Passage provided:
Thursday, July 6, 2017

SCHOOL SHOOTINGS--WILLFUL BLINDNESS


When politicians are made to address the issue because the crime is so heinous, such as the massacre at Virginia Tech, they often do so with willful blindness—they deliberately fail to make a reasonable inquiry into the crime despite the reasonable awareness of wrong-doing; in this case, the wrong-doing of University President Charles Steger and Virginia Tech Police Chief Wendell Flinchum. 

According to the dictionary, “willful blindness involves conscious avoidance of the truth and gives rise to an inference of knowledge of the crime in question.” The Governor’s Review Panel Report, The Addendum, to which we earlier devoted extensive posts, appears to fall into the category of willful blindness. Even after two revisions, the report still contains errors, including the timeline and other important details, such as when and where the murderer killed himself.

Given records:

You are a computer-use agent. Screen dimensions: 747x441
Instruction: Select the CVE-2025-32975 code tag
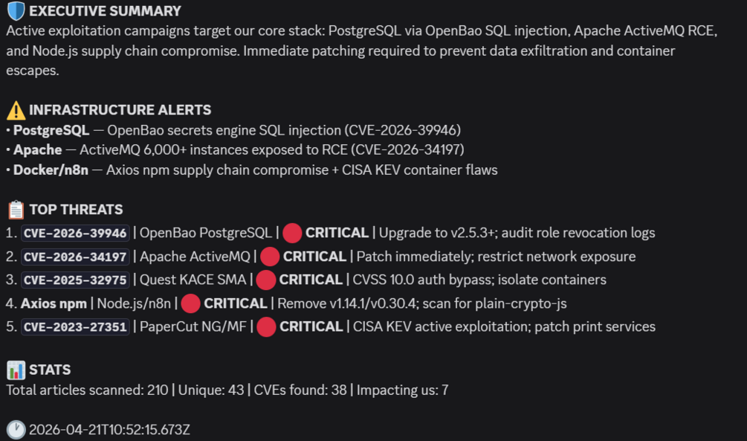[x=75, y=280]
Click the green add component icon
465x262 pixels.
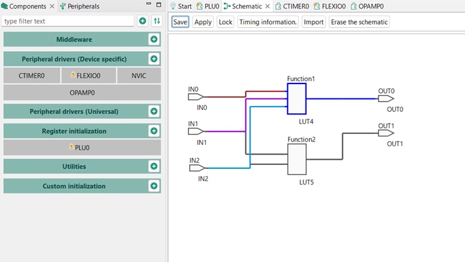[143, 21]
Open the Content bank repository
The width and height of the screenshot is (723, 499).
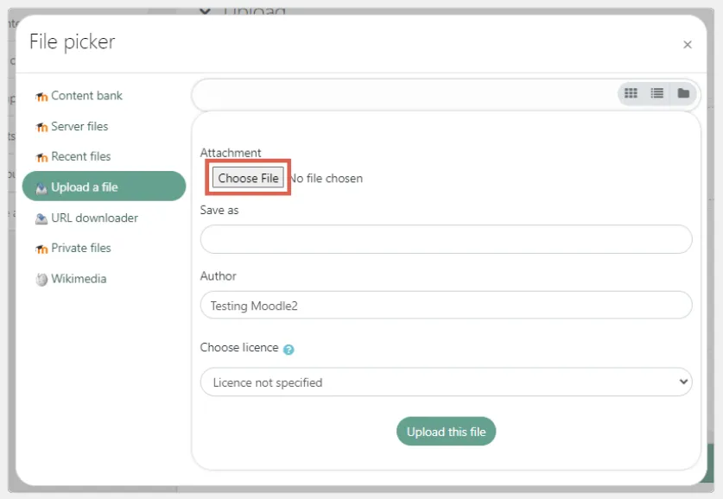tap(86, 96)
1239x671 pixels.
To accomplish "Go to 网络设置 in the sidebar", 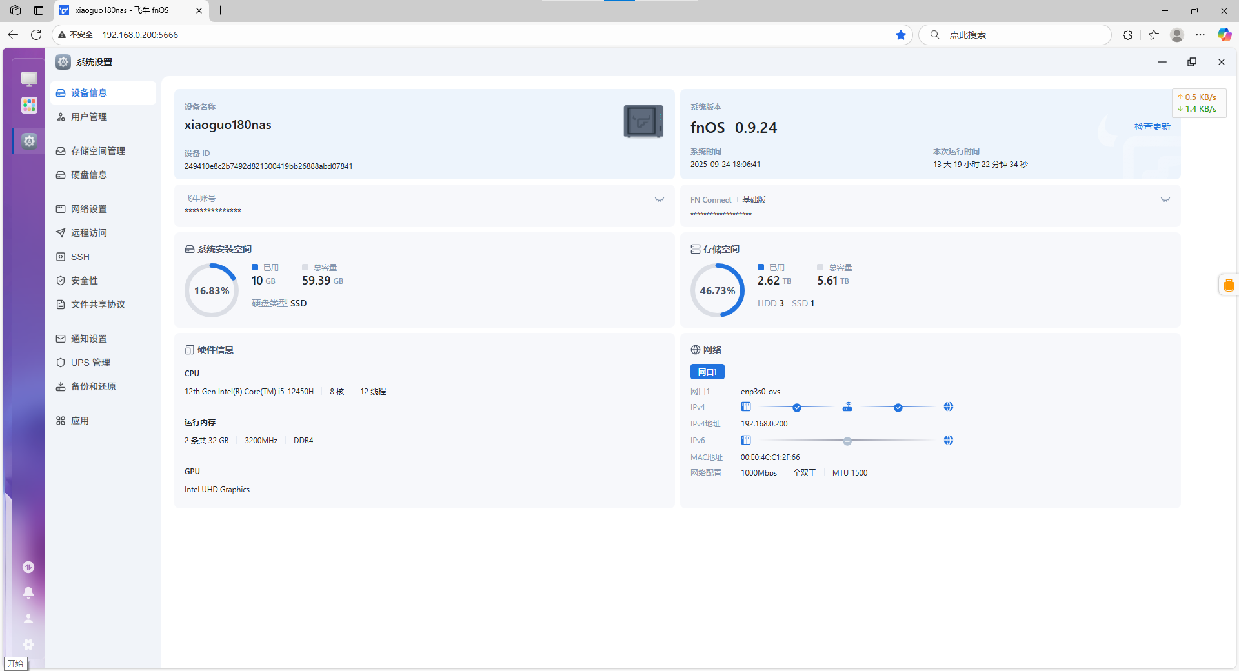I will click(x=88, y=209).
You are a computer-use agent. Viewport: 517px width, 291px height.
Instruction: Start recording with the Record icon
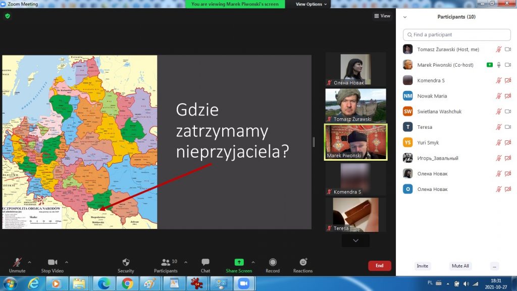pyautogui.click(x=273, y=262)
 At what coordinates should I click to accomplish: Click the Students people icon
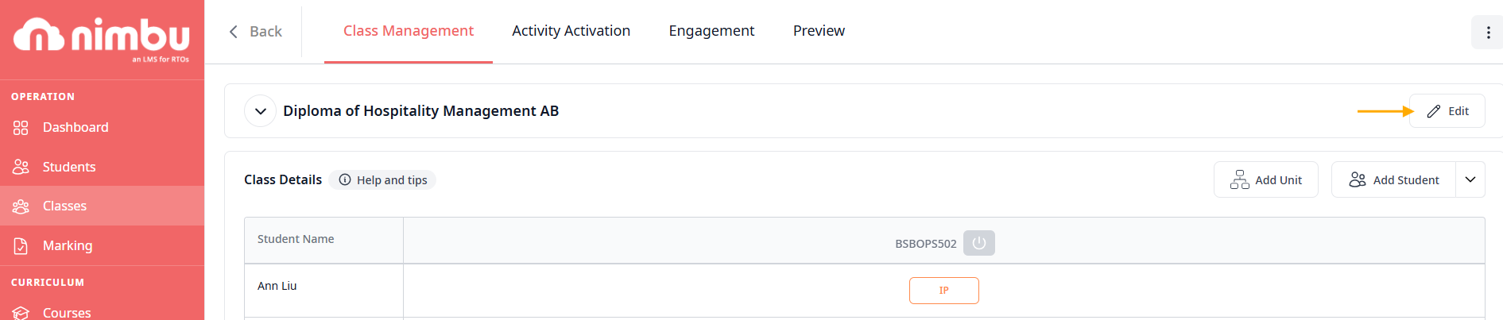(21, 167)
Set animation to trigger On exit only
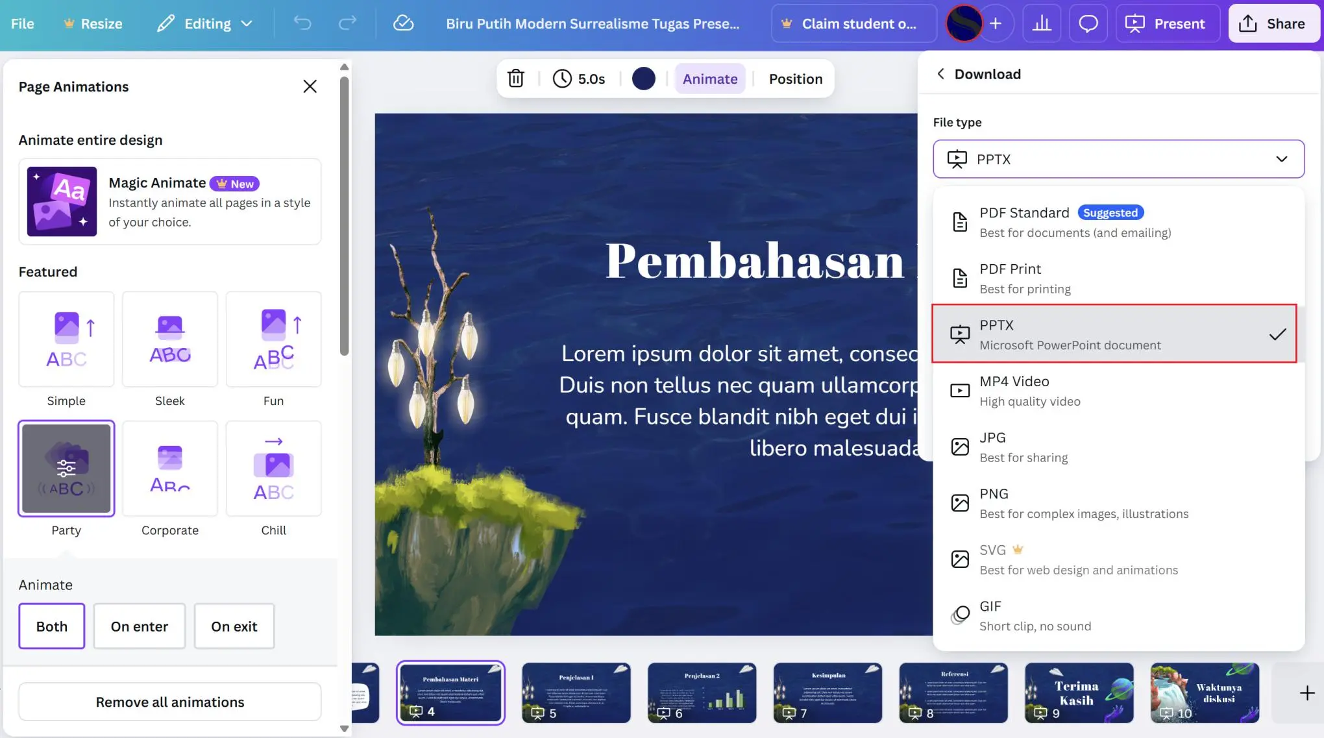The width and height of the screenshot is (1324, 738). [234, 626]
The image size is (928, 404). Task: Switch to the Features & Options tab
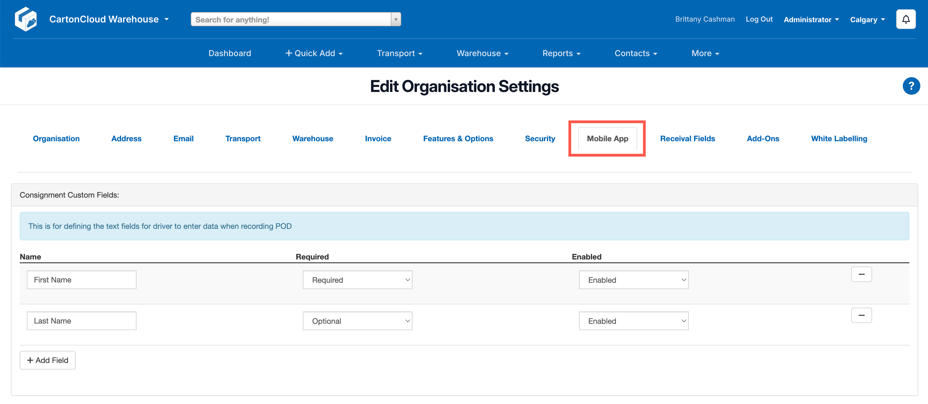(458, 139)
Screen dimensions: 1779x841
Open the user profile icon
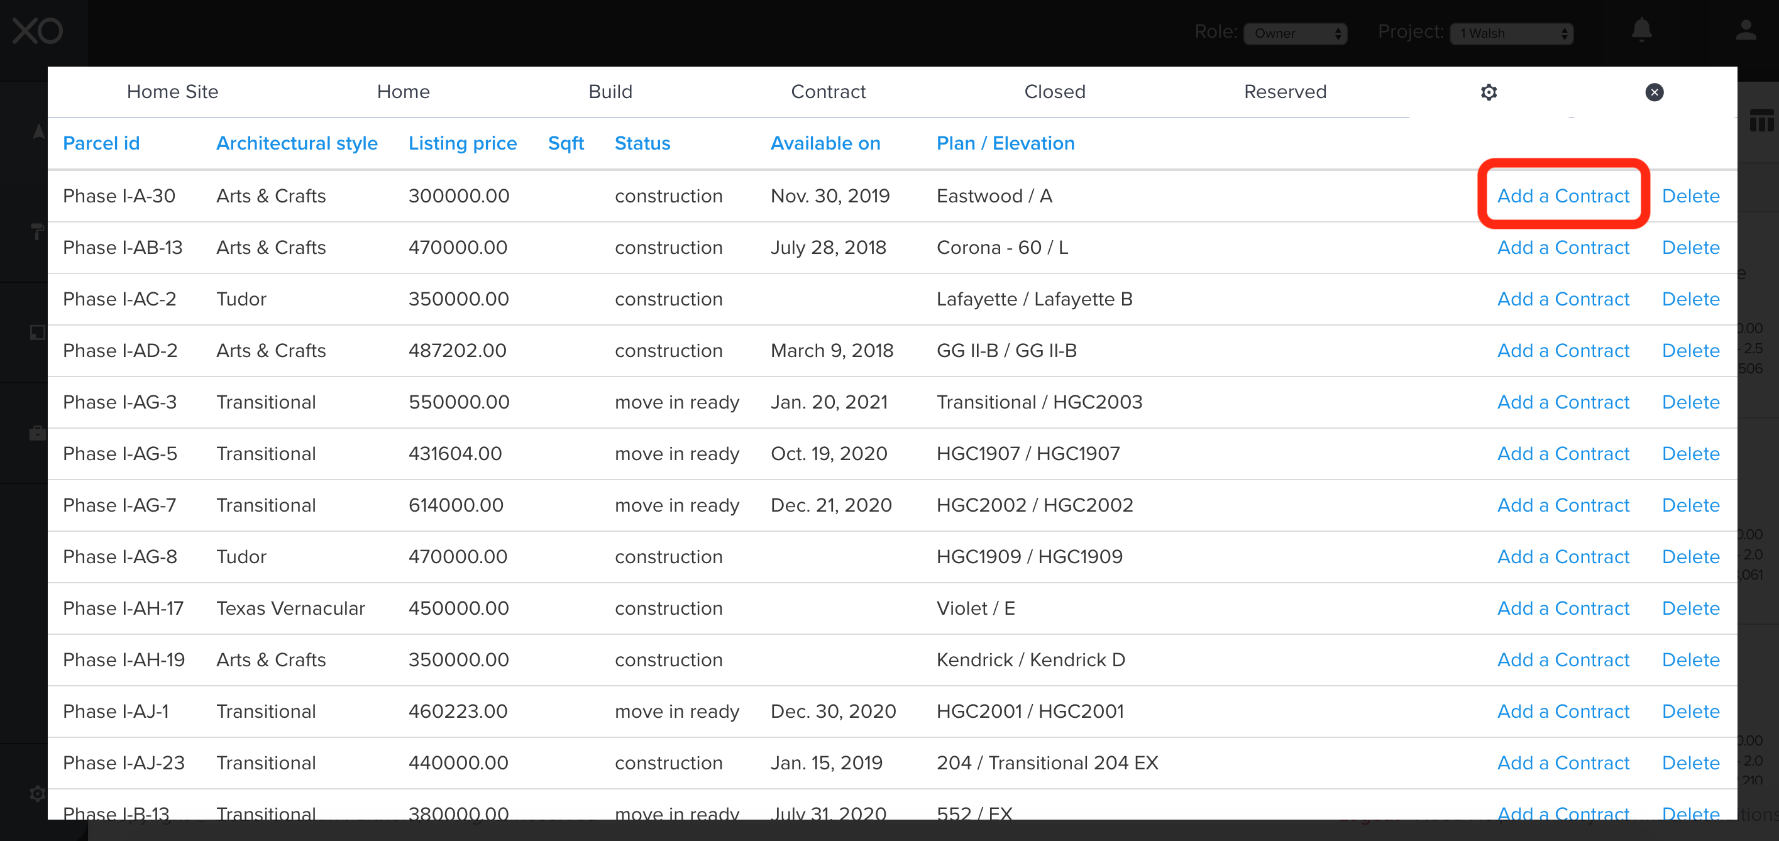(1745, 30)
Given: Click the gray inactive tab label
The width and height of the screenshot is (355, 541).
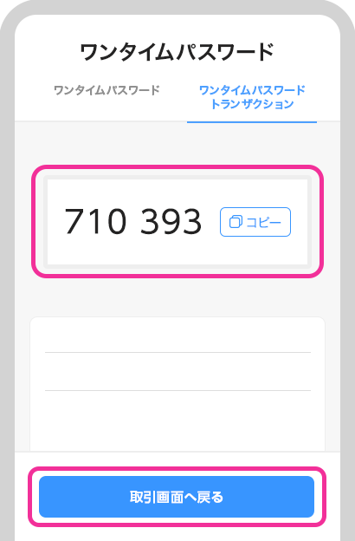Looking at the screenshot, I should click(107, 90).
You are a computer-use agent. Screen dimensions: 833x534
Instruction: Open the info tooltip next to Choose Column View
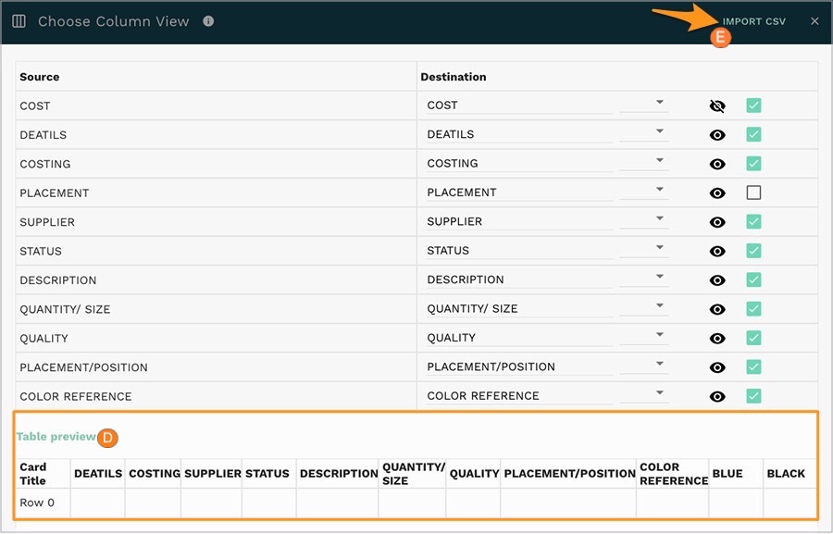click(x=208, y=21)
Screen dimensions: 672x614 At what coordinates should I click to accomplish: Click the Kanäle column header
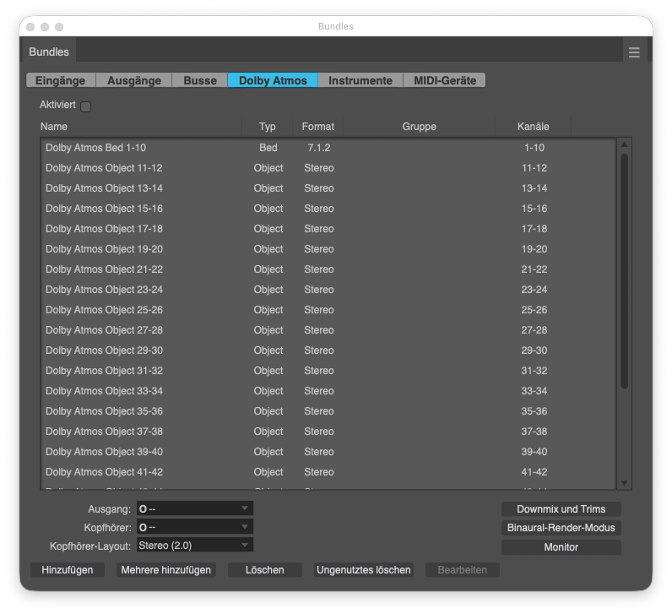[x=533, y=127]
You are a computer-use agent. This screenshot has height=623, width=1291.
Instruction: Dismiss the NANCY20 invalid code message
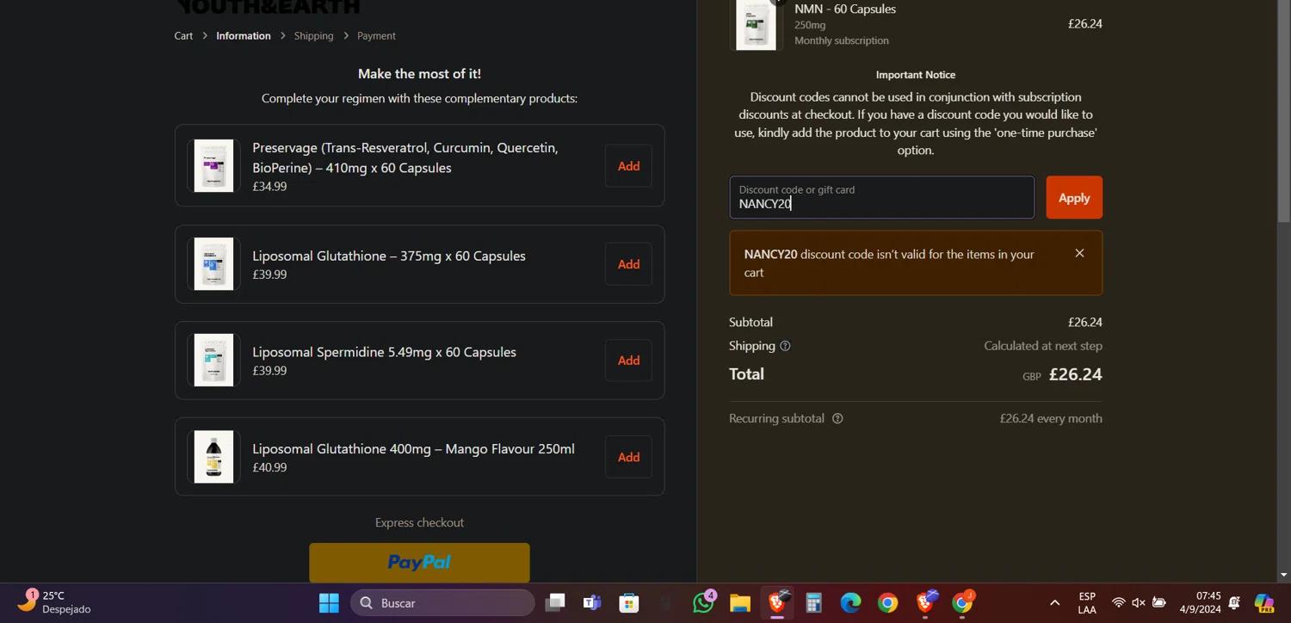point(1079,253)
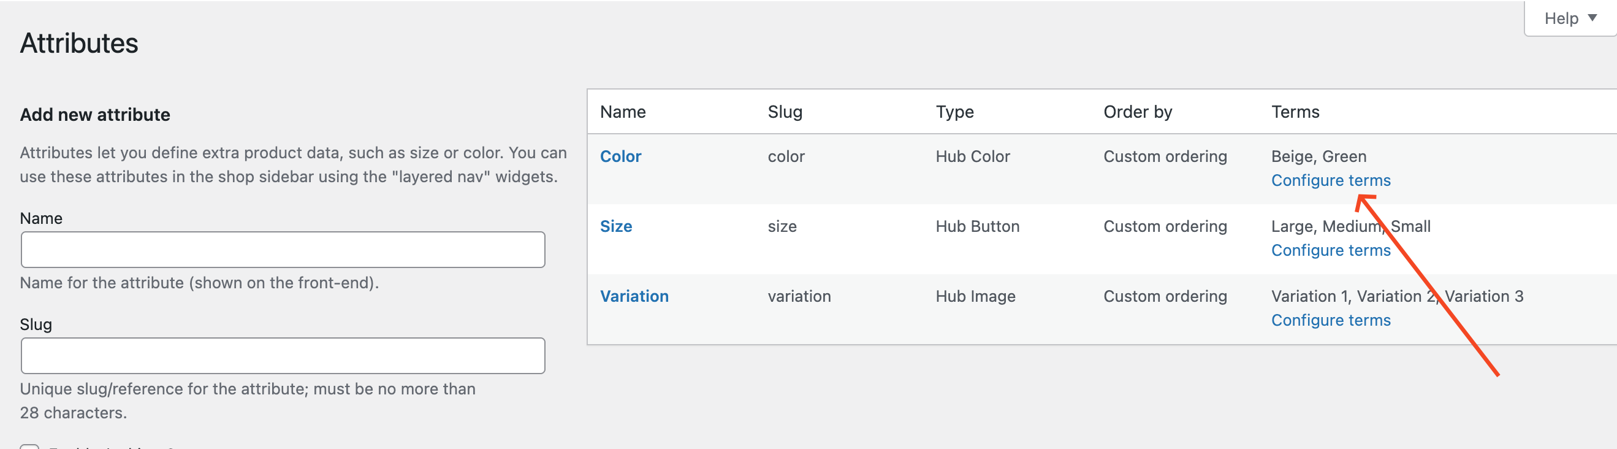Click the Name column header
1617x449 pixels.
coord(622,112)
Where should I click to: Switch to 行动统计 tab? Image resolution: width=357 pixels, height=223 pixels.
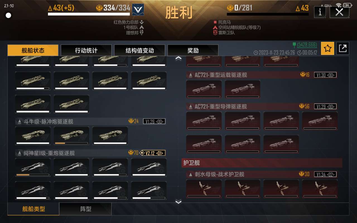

Exercises to complete:
1 – Reproduce the stretch of the school shootings post from "Thursday, July 6, 2017" through "Chief Wendell Flinchum.".
2 – Answer these questions from the school shootings post:
(a) Who is named as University President?
(b) Who is named as Virginia Tech Police Chief?
(c) How many revisions has the Governor's Review Panel Report gone through?
3 – Say whether each statement agrees with the school shootings post, and quote the words that decide it:
(a) The dictionary definition quoted says willful blindness involves conscious avoidance of the truth.
(b) After two revisions, the Governor's Review Panel Report no longer contains errors.
(c) The errors in the report include the timeline.

Exercise answers:
1 –
Thursday, July 6, 2017

SCHOOL SHOOTINGS--WILLFUL BLINDNESS


When politicians are made to address the issue because the crime is so heinous, such as the massacre at Virginia Tech, they often do so with willful blindness—they deliberately fail to make a reasonable inquiry into the crime despite the reasonable awareness of wrong-doing; in this case, the wrong-doing of University President Charles Steger and Virginia Tech Police Chief Wendell Flinchum.

2 –
(a) Charles Steger
(b) Wendell Flinchum
(c) Two

3 –
(a) Yes: "willful blindness involves conscious avoidance of the truth"
(b) No: "Even after two revisions, the report still contains errors"
(c) Yes: "the report still contains errors, including the timeline"